### Document passage
Differential roles of the C and N termini of Orai1 protein in interacting with stromal interaction molecule 1 (STIM1) for Ca2+ release-activated Ca2+ (CRAC) channel activation

Abstract

The entry of extracellular Ca(2+), which is mediated by Ca(2+) release-activated Ca(2+) (CRAC) channels, is essential for T cell activation and the normal functioning of other immune cells. Although the molecular components of CRAC channels, the Orai1 pore-forming subunit and the STIM1-activating subunit have been recently identified, the gating mechanism by which Orai1 channels conduct Ca(2+) entry upon Orai1-STIM1 interaction following Ca(2+) store release remains elusive. Herein, we show that C-terminal truncations or point mutations prevented Orai1 from binding to STIM1 and subsequent channel opening. In contrast, an Orai1 mutant with an N-terminal truncation interacted with but failed to be activated by STIM1. Moreover, Orai1 channels with C-terminal disruption, but not N-terminal truncation, could be gated by fused functional domains of STIM1. Interestingly, the channel activities of Orai1 mutants carrying either an N-terminal or a C-terminal truncation were restored by a methionine mutation at the putative gating hinge, the conserved Gly-98 site in the first transmembrane segment (TM1) of Orai1. Collectively, these results support a stepwise gating mechanism of STIM1-operated Orai1 channels; the initial binding between STIM1 and the C terminus of Orai1 docks STIM1 onto the N terminus of Orai1 to initiate conformational changes of the pore-lining TM1 helix of Orai1, leading to the opening of the channel.

FIGURE 1.

Schematic diagram of the Orai1 mutants with truncations or point mutations described in the present study.

FIGURE 2.

Both intracellular termini of Orai1 are indispensable for STIM1-mediated channel activation. A, confocal images of HEK293A cells transfected with mCherry-CAD (red) alone or in combination with full-length eGFP-Orai1-E106A (106A, 301 residues, green) or truncated eGFP-Orai1-E106A: ΔC1 (1–276), ΔC2 (1–266), or ΔN2 (81–301) are presented. The CAD of STIM1 was not recruited to the peripheral regions of the PM by the Orai1-E106A-ΔC1 or ΔC2 mutants. Scale bar, 10 μm. B and C, representative intracellular free Ca²⁺ traces ([Ca²⁺]_i, mean ± S.E.) show TG-triggered store-operated Ca²⁺ entry in HEK293A cells transfected with (i) STIM1 + eGFP (n = 14 cells); (ii) STIM1 + eGFP-Orai1 (positive control; n = 15); STIM1 + eGFP-Orai1 mutants: (iii) E106A (negative control; n = 14); (iv) L273S (n = 15); (v) ΔC1 (n = 10); (vi) ΔC2 (n = 9); (vii) ΔN1 (n = 5); and (viii) ΔN2 (n = 6), respectively. TG (2 μm) was used to deplete the Ca²⁺ store. Top bars and vertical lines on the x axis indicate the time of solution exchange (supplemental Table S1). D, averaged peak [Ca²⁺]_i values coupled to TG-dependent Ca²⁺ influx for the nine groups of cells (from left to right, n = 56, 88, 24, 15, 15, 15, 16, 42, and 38 cells) represented in B and C. N/A, not available.

### Supplied data
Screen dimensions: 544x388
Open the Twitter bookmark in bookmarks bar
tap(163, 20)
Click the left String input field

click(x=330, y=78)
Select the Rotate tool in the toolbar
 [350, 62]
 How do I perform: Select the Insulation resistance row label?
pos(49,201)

==

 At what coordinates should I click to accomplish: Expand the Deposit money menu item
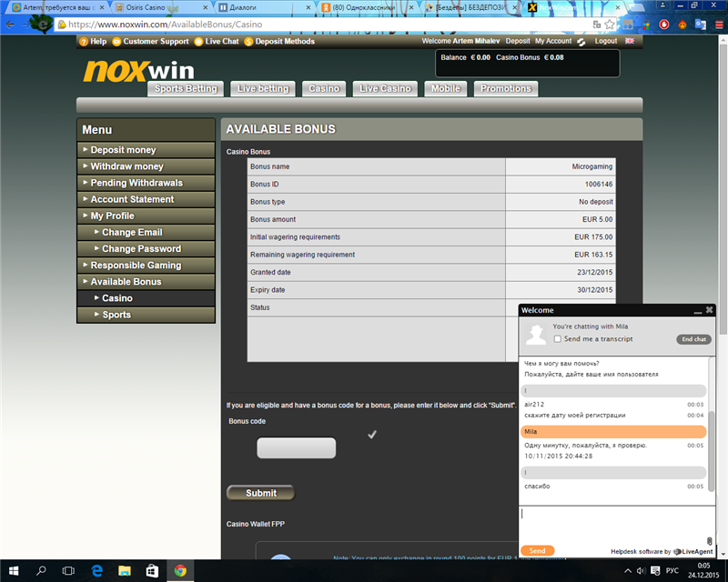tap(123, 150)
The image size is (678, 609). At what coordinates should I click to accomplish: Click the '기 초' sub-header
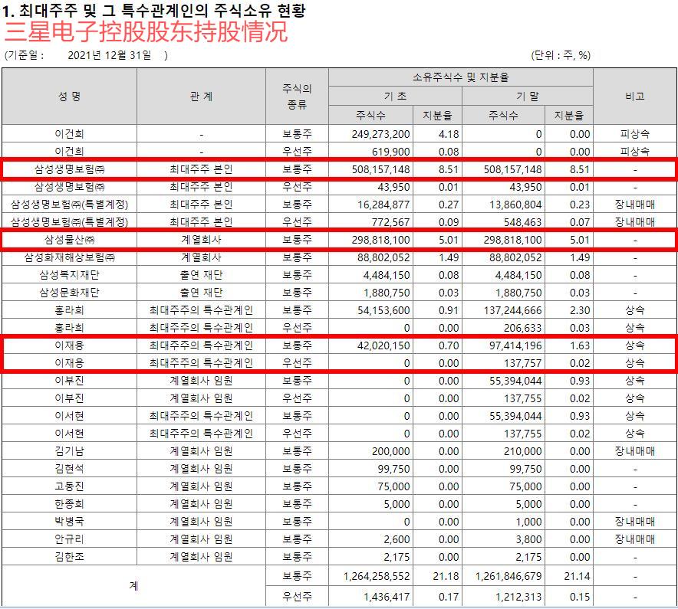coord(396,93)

### Explore the material
#1 Say whether each statement agrees with the Orai1 passage, answering yes or no and quoting the words of the passage that decide it.
(a) An Orai1 mutant with an N-terminal truncation could not bind to STIM1.
(b) The Ca²⁺ store was depleted with 2 μm TG.
(c) The Orai1-E106A-ΔC1 and ΔC2 mutants failed to recruit the CAD of STIM1 to the peripheral regions of the PM.
#2 Using the Orai1 passage, answer each question briefly.
(a) Which site in Orai1 is named as the putative gating hinge?
(b) In what cells were the constructs transfected for the Figure 2 experiments?
(c) Which residues make up the ΔN2 truncation?
The listing has no connection to the Orai1 passage.

### Solved tasks
#1
(a) No: "an Orai1 mutant with an N-terminal truncation interacted with but failed to be activated by STIM1"
(b) Yes: "TG (2 μm) was used to deplete the Ca²⁺ store"
(c) Yes: "The CAD of STIM1 was not recruited to the peripheral regions of the PM by the Orai1-E106A-ΔC1 or ΔC2 mutants"

#2
(a) The conserved Gly-98 site in the first transmembrane segment (TM1).
(b) HEK293A cells.
(c) Residues 81–301.